The inspiration for the House of Mila, as for other works of Gaudí, was nature. The wave-like shape of the balconies is the first thing that catches your eye when looking at the building from the outside. Casa Mila is open to visitors, while videos, photos and drawings await inside. On them it is possible to trace the creative path of a genius.

To avoid queues, we advise you to buy tickets to Dom Mila online in advance. You can do this at the official link .

Slightly less publicized than previously mentioned, but its importance to Barcelona is undeniable. If you look at the plan of the object, you can see a quadrangle with a very unusual shape of a smoking room and a dining room. A lot of decorative elements are a distinctive feature of the Vicens house.

What’s on offer

  1. Skip-the-line visit to Casa Batlló with a video guide in Russian.
  2. Skip-the-line visit to Casa Mila with video guide in Russian.
  3. Visit to Casa Vicens without queues.

Gaudi Pass online: what is the benefit

1. Save money.
2. Gaudí projects are the highlight of Barcelona.
3. The buildings are not that far apart.

Where to buy

The Gaudi Pass can be ordered at link .

Certain time intervals are observed in the operation of objects, which allows avoiding crowds. Inspection details will be communicated by a member of staff after a successful booking.

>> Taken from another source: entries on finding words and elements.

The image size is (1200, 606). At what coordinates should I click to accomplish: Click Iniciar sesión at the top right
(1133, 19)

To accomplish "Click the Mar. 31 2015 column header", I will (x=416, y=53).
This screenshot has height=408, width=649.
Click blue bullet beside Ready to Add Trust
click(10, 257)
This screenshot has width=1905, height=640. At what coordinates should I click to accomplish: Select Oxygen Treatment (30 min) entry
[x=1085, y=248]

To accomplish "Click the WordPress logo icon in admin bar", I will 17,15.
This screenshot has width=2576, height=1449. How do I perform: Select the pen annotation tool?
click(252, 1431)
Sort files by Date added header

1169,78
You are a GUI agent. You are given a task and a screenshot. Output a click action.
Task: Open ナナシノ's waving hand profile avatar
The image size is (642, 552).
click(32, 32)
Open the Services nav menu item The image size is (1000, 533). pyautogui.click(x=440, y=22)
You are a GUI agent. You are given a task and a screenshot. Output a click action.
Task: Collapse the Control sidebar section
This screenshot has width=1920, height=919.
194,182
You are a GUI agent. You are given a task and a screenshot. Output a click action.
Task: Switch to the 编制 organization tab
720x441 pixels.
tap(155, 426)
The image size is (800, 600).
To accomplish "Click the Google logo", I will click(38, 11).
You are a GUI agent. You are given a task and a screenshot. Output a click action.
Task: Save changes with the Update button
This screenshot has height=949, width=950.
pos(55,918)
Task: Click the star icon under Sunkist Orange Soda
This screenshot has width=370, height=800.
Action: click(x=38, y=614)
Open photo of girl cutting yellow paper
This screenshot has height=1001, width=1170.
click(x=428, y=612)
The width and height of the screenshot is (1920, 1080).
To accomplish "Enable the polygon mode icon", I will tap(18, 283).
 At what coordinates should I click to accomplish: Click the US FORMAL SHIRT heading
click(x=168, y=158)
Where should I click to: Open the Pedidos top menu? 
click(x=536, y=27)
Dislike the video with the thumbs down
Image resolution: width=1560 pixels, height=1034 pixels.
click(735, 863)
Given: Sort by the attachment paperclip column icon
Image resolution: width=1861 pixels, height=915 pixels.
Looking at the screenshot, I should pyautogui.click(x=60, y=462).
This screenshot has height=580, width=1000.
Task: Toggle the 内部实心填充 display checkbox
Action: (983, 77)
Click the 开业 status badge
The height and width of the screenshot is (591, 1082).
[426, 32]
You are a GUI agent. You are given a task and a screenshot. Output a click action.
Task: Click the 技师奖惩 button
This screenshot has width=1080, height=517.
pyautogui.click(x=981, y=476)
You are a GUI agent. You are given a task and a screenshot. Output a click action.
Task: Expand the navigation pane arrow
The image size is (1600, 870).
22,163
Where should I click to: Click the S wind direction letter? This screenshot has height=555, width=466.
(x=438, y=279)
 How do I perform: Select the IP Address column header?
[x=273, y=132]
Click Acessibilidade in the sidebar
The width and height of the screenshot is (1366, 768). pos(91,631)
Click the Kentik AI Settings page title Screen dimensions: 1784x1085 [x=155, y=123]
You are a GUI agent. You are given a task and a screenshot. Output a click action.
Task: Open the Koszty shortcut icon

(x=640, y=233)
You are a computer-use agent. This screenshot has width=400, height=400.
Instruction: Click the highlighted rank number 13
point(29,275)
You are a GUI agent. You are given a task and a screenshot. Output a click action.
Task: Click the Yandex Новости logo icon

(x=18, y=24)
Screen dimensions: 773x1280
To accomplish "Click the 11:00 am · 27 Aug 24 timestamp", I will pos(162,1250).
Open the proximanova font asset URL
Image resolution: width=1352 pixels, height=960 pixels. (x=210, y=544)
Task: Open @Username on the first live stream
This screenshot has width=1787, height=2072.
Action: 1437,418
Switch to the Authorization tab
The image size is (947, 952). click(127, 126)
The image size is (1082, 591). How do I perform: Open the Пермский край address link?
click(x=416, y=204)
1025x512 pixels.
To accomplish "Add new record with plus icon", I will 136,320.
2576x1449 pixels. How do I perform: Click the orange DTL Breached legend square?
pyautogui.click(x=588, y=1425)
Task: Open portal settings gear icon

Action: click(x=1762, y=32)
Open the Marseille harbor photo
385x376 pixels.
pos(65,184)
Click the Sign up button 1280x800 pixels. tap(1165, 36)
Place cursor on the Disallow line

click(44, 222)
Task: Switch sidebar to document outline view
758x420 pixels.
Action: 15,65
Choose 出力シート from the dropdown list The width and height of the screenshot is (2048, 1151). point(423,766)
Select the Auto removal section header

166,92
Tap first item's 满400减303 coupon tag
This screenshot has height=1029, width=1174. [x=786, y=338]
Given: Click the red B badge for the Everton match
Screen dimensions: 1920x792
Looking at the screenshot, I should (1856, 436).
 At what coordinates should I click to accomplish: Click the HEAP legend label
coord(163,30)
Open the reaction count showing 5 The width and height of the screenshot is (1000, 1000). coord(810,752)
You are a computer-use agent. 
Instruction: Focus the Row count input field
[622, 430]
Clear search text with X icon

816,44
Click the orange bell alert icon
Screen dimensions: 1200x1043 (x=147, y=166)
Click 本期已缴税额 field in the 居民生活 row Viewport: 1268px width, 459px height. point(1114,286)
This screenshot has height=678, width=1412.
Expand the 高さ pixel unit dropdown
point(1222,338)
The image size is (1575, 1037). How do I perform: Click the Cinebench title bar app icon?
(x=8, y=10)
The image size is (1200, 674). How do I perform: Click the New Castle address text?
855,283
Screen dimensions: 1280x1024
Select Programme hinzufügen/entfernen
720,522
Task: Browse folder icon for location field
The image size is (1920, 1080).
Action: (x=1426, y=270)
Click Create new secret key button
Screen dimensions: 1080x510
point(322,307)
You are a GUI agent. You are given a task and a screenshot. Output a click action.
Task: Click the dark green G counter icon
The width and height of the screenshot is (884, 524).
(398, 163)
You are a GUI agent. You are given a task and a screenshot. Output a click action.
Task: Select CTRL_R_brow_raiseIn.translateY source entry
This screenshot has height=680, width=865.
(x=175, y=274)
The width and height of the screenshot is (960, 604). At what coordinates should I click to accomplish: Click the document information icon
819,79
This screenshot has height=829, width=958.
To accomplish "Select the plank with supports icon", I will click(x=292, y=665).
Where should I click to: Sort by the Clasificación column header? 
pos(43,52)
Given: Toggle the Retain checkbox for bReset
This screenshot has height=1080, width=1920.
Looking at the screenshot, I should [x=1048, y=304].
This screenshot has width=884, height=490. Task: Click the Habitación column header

  • How to avoid queues at Barcelona attractions. Tickets for the Sagrada Familia and Park Güell skip the line.
  • How not to be deceived by local taxi drivers. Order a taxi in advance with fixed rates online. The most reliable service for ordering a taxi is KiwiTaxi .
  • Excursions in Barcelona with locals will help you get to know this city for real. The best way to get comfortable in an unfamiliar city is to walk around it with a person who has lived here for many years.
  • We advise you to take out travel insurance so that there are no unpleasant surprises while traveling to Barcelona.